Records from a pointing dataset
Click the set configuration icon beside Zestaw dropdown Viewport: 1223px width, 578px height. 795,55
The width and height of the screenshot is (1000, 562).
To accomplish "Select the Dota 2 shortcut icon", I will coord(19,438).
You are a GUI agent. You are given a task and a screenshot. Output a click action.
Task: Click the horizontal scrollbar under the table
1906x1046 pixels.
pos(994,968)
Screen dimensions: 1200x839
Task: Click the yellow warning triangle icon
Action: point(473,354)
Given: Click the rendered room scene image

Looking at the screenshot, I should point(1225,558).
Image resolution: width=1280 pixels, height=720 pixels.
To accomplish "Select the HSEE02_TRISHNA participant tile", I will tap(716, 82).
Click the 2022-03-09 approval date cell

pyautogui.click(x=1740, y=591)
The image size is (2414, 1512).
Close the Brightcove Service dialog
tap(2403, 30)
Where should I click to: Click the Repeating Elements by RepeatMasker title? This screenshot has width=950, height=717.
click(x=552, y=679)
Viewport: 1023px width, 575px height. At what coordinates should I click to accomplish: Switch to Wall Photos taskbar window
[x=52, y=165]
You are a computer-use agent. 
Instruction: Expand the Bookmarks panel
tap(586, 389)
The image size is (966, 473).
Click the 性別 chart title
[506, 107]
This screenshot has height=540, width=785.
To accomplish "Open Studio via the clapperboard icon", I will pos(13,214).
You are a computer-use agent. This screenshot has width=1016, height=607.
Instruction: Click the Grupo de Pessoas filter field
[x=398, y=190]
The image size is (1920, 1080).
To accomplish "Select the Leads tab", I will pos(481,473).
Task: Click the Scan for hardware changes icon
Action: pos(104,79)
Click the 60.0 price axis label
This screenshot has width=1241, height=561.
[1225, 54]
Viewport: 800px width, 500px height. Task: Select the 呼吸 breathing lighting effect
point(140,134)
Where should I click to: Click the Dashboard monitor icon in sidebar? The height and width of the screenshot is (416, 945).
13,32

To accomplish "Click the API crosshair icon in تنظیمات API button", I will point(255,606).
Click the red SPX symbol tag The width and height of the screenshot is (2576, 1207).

- **What you will do**
Copy the entire listing above word for word, line by line, without changing anything.

- **Task response**
Click the set configuration icon beside Zestaw dropdown Viewport: 1223px width, 578px height. 795,55
The width and height of the screenshot is (1000, 562).
To accomplish "Select the Dota 2 shortcut icon", I will coord(19,438).
You are a GUI agent. You are given a task and a screenshot. Output a click action.
Task: Click the horizontal scrollbar under the table
1906x1046 pixels.
pos(994,968)
Screen dimensions: 1200x839
Task: Click the yellow warning triangle icon
Action: point(473,354)
Given: Click the rendered room scene image

Looking at the screenshot, I should point(1225,558).
Image resolution: width=1280 pixels, height=720 pixels.
To accomplish "Select the HSEE02_TRISHNA participant tile", I will tap(716, 82).
Click the 2022-03-09 approval date cell

pyautogui.click(x=1740, y=591)
The image size is (2414, 1512).
Close the Brightcove Service dialog
tap(2403, 30)
Where should I click to: Click the Repeating Elements by RepeatMasker title? This screenshot has width=950, height=717.
click(x=552, y=679)
Viewport: 1023px width, 575px height. At what coordinates should I click to accomplish: Switch to Wall Photos taskbar window
[x=52, y=165]
You are a computer-use agent. 
Instruction: Expand the Bookmarks panel
tap(586, 389)
The image size is (966, 473).
Click the 性別 chart title
[506, 107]
This screenshot has height=540, width=785.
To accomplish "Open Studio via the clapperboard icon", I will pos(13,214).
You are a computer-use agent. This screenshot has width=1016, height=607.
Instruction: Click the Grupo de Pessoas filter field
[x=398, y=190]
The image size is (1920, 1080).
To accomplish "Select the Leads tab", I will pos(481,473).
Task: Click the Scan for hardware changes icon
Action: pos(104,79)
Click the 60.0 price axis label
This screenshot has width=1241, height=561.
[1225, 54]
Viewport: 800px width, 500px height. Task: Select the 呼吸 breathing lighting effect
point(140,134)
Where should I click to: Click the Dashboard monitor icon in sidebar? The height and width of the screenshot is (416, 945).
13,32

To accomplish "Click the API crosshair icon in تنظیمات API button", I will point(255,606).
Click the red SPX symbol tag The width and height of the screenshot is (2576, 1207).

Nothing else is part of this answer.